§ **Instructions for the task**
Return all entries verbatim; skip any pictures.

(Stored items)
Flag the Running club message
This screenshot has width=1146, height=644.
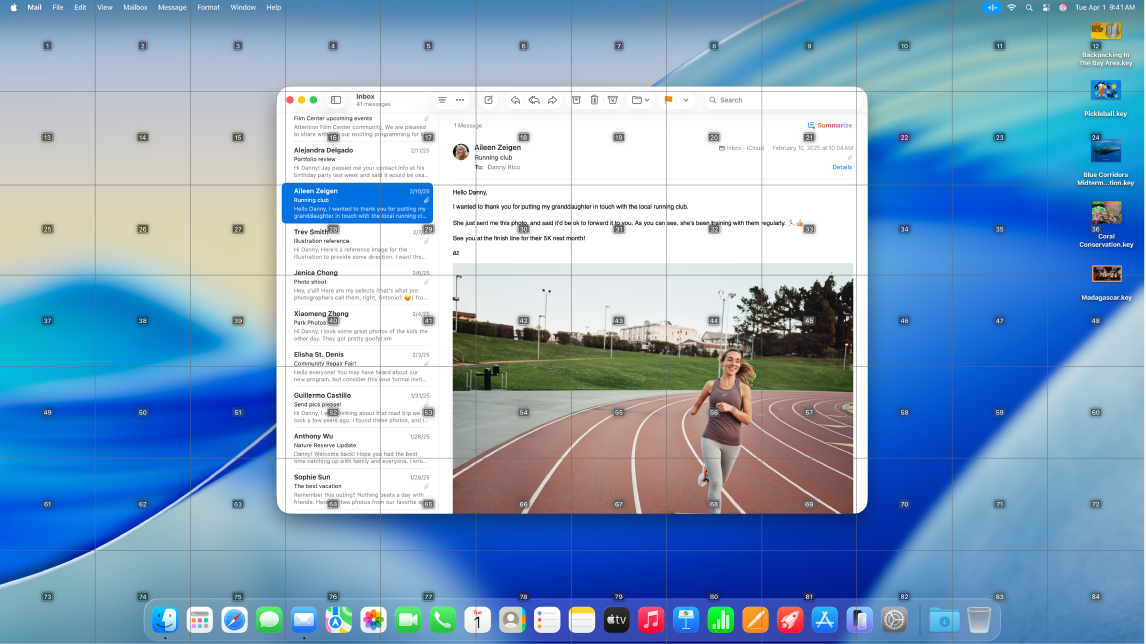click(x=667, y=100)
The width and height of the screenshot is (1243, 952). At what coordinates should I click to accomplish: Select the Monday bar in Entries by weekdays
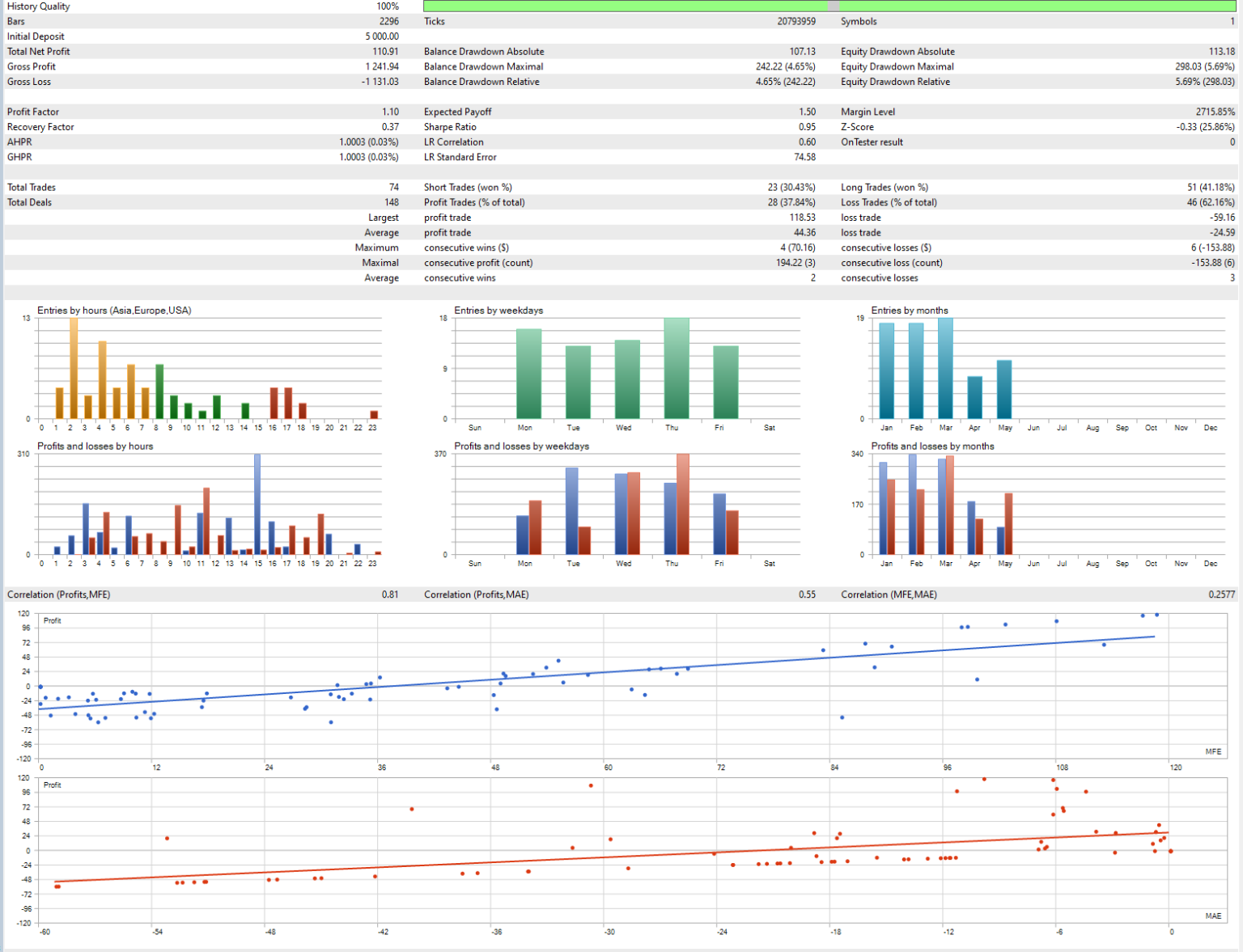coord(528,374)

§ **Response to this exercise**
Flag the Running club message
This screenshot has width=1146, height=644.
click(x=667, y=100)
The width and height of the screenshot is (1243, 952). At what coordinates should I click to accomplish: Select the Monday bar in Entries by weekdays
coord(528,374)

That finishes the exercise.